_How to complete this task_: In the entries below, find the line containing "The image size is (1518, 784).", then copy it and every later line exactly, ending with the last line.
[Material for this task — start]
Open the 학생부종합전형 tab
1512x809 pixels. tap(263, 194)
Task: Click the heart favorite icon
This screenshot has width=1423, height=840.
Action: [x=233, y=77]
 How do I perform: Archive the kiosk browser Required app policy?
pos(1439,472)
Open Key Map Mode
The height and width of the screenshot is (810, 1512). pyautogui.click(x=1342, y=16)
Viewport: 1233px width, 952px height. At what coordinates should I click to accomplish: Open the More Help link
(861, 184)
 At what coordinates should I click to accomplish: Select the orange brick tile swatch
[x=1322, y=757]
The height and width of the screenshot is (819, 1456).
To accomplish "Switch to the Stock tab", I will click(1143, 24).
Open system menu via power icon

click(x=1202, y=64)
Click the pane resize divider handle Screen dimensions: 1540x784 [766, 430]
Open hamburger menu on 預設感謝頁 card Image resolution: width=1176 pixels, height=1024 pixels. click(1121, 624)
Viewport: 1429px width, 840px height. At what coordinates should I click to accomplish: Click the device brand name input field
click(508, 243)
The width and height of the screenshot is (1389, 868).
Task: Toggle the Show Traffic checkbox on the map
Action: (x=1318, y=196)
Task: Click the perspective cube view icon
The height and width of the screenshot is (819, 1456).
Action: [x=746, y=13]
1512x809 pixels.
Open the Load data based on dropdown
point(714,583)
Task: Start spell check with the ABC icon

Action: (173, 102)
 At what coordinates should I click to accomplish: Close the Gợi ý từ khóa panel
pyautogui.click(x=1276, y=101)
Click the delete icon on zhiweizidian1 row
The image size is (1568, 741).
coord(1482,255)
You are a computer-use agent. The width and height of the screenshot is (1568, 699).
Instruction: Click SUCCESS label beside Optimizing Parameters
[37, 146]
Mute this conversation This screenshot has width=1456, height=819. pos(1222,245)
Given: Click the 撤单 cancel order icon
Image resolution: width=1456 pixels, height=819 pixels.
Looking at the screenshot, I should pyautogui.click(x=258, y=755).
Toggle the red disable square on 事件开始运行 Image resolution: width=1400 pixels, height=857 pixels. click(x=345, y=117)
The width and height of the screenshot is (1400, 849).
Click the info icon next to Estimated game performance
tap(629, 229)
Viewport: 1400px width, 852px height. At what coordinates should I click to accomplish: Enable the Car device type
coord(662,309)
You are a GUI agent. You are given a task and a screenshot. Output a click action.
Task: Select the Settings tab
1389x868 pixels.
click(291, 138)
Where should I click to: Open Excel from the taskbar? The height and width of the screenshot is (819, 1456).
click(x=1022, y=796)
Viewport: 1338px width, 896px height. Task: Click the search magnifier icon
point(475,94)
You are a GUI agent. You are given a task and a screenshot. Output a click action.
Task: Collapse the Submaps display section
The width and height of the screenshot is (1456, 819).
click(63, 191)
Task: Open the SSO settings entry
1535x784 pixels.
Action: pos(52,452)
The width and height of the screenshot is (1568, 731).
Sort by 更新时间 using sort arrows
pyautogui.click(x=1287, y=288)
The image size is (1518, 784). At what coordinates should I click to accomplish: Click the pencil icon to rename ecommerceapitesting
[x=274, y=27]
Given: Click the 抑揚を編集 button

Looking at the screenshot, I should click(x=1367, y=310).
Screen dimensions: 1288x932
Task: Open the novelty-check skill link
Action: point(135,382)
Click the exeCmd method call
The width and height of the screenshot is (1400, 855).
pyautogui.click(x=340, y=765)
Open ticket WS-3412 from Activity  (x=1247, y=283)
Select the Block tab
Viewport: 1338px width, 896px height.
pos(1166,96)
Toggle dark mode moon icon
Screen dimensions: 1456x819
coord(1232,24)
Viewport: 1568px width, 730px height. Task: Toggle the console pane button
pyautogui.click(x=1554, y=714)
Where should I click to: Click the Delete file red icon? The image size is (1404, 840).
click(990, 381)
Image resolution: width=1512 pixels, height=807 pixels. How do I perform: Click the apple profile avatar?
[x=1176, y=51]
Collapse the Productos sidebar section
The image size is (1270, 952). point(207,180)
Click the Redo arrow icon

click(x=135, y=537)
[Material for this task — finish]
_Output for this exercise_:
The image size is (1518, 784). At what coordinates should I click to accomplish: Click the pencil icon to rename ecommerceapitesting
[x=274, y=27]
Given: Click the 抑揚を編集 button

Looking at the screenshot, I should click(x=1367, y=310).
Screen dimensions: 1288x932
Task: Open the novelty-check skill link
Action: point(135,382)
Click the exeCmd method call
The width and height of the screenshot is (1400, 855).
pyautogui.click(x=340, y=765)
Open ticket WS-3412 from Activity  (x=1247, y=283)
Select the Block tab
Viewport: 1338px width, 896px height.
pos(1166,96)
Toggle dark mode moon icon
Screen dimensions: 1456x819
coord(1232,24)
Viewport: 1568px width, 730px height. Task: Toggle the console pane button
pyautogui.click(x=1554, y=714)
Where should I click to: Click the Delete file red icon? The image size is (1404, 840).
click(990, 381)
Image resolution: width=1512 pixels, height=807 pixels. How do I perform: Click the apple profile avatar?
[x=1176, y=51]
Collapse the Productos sidebar section
The image size is (1270, 952). point(207,180)
Click the Redo arrow icon

click(x=135, y=537)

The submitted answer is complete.